▼

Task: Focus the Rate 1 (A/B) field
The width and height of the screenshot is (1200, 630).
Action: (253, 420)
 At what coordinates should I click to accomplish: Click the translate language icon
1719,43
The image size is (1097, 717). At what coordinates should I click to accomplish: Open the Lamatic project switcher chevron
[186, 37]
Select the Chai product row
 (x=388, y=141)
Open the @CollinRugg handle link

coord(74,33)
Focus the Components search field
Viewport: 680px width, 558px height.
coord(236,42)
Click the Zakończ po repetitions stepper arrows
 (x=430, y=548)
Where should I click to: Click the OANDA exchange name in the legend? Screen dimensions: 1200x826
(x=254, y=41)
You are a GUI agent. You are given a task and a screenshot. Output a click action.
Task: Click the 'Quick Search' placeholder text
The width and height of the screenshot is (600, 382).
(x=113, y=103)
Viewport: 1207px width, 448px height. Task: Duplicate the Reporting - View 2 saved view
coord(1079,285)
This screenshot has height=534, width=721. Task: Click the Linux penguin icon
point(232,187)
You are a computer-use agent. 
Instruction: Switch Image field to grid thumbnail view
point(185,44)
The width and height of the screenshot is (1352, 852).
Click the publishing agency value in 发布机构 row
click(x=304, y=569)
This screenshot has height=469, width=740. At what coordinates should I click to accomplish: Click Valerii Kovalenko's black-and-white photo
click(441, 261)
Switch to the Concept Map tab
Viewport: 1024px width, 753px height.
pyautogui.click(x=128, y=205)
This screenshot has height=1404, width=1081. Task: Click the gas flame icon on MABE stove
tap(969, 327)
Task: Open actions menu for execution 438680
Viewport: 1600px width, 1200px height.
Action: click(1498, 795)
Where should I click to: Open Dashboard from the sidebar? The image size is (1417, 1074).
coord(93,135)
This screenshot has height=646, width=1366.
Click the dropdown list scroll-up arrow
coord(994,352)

▲

# [Work order]
Here the job is to set down exactly the lines of the material above that fall between the one with "Instruction: Switch Image" and the one with "This screenshot has height=646, width=1366.", inclusive, and nothing beyond them.

# [Expected output]
Instruction: Switch Image field to grid thumbnail view
point(185,44)
The width and height of the screenshot is (1352, 852).
Click the publishing agency value in 发布机构 row
click(x=304, y=569)
This screenshot has height=469, width=740. At what coordinates should I click to accomplish: Click Valerii Kovalenko's black-and-white photo
click(441, 261)
Switch to the Concept Map tab
Viewport: 1024px width, 753px height.
pyautogui.click(x=128, y=205)
This screenshot has height=1404, width=1081. Task: Click the gas flame icon on MABE stove
tap(969, 327)
Task: Open actions menu for execution 438680
Viewport: 1600px width, 1200px height.
Action: click(1498, 795)
Where should I click to: Open Dashboard from the sidebar? The image size is (1417, 1074).
coord(93,135)
This screenshot has height=646, width=1366.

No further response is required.